COZINHA TRADICIONAL MEXICANA: UM PATRIMÔNIO VIVO PARA AS SOCIEDADES E O BEM-ESTAR DO PLANETA

Celia Florián, de Oaxaca, Guillermina Ordoñez, de Puebla, e Yara Muñoz Castillo, de Tlaxcala, são três cozinheiras tradicionais que cresceram entre os aromas de milho, pimenta e feijão… Elas aprenderam desde cedo que a culinária não se resume apenas a preparar alimentos. A culinária é uma forma de honrar uma herança viva.

Preservar a culinária tradicional mexicana não se trata apenas de deliciosos moles, tacos, tamales e diversas refeições, mas também de preservar conhecimentos e técnicas ancestrais, sistemas de produção e culinária únicos e as pessoas que os tornam possíveis. Significa também apoiar as cozinheiras que lutam por reconhecimento e salvaguardam sistemas alimentares, culturais e comunitários que, apesar de oferecerem lições importantes de sustentabilidade, permanecem ameaçados por diversos fatores.

A culinária tradicional é uma forma de resistência, assim como as quelites e os insetos comestíveis que persistem nas mesas de jantar apesar do uso irracional de pesticidas, ou os aromas ancestrais obtidos por meio de técnicas únicas que preenchem os lares por todo o México.

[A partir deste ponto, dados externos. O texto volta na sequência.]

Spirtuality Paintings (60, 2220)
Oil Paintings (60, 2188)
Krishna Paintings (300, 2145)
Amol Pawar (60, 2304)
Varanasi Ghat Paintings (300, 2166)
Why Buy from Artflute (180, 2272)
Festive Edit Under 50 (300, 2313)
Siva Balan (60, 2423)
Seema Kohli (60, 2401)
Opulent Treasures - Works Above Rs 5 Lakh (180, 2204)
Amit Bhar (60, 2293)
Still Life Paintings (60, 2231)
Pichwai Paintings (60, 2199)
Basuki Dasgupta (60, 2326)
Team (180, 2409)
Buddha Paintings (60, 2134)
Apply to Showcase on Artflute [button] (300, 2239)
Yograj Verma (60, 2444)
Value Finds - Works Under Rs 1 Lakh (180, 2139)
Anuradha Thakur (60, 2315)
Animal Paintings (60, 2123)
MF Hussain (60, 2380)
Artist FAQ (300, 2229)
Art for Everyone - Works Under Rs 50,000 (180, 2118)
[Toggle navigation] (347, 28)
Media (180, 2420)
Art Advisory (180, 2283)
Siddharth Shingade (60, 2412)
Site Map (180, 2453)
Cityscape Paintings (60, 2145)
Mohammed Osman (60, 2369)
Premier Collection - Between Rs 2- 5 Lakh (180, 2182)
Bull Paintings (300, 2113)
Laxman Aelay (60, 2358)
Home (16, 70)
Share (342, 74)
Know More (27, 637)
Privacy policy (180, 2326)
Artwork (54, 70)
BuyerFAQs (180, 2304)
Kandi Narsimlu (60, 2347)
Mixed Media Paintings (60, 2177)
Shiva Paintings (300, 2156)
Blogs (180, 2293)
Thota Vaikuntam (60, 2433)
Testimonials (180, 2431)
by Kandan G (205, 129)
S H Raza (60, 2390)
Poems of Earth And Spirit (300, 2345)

No México, como em outros países, a culinária tradicional vai além do paladar: é comunidade, território e sustentabilidade. É um modelo cultural abrangente, transmitido de geração em geração, que preserva cuidadosamente técnicas, práticas e laços sociais que moldam pratos impressionantes, reconhecidos e valorizados em todo o mundo.

Por isso, a inscrição da Cozinha Tradicional Mexicana na Lista Representativa do Patrimônio Cultural Imaterial da Humanidade em 2010 é um marco. Esse reconhecimento ajuda a conectar a humanidade com a natureza por meio de práticas sustentáveis, promove a saúde por meio de seus ingredientes e processos tradicionais, fortalece comunidades inteiras e  produtores agrícolas, comerciantes e agentes econômicos  por meio da sustentabilidade e permite o compartilhamento de experiências ao longo da cadeia alimentar, desde o cultivo e a colheita até além do momento da degustação.

Por meio da cultura e do patrimônio, a UNESCO promove o apoio a detentores do conhecimento e profissionais do patrimônio, incentivando seu reconhecimento como impulsionadores do desenvolvimento sustentável. É o caso das três cozinheiras, que ajudaram a restaurar o valor da produção de milho orgânico, defenderam uma compensação justa para produtores rurais e até contribuíram para a restauração de ecossistemas ameaçados por meio de seu trabalho.

A UNESCO possui instrumentos internacionais e trabalha por meio de modelos participativos para fortalecer a cultura e suas conexões, incluindo políticas culturais que estimulem modelos de produção e consumo ambientalmente responsáveis.

Assim como muitas cozinheiras, Celia, Guillermina e Yara falaram pelo reconhecimento do papel das mulheres na sociedade e pelo seu bem-estar, e elas também sempre foram as autoras das maiores criações gastronômicas do México, desde as cozinhas domésticas mais humildes até os melhores restaurantes.

18 de junho é o Dia da Gastronomia Sustentável . O dia celebra os diversos benefícios das culinárias e sistemas sustentáveis ​​para a humanidade e o planeta. A UNESCO enfatiza seu valor como expressão da diversidade natural e cultural e promove práticas culturais que apoiam uma ampla gama de intercâmbios de sistemas naturais e sociais, enraizados no conhecimento local.

O México é um dos países megadiversos do mundo. Seus ecossistemas e imensa variedade de ingredientes, moldados também por sua história e cultura, permitem uma das culinárias mais complexas e únicas. No entanto, nada disso seria possível sem aqueles que a criam e recriam: os portadores vivos do patrimônio.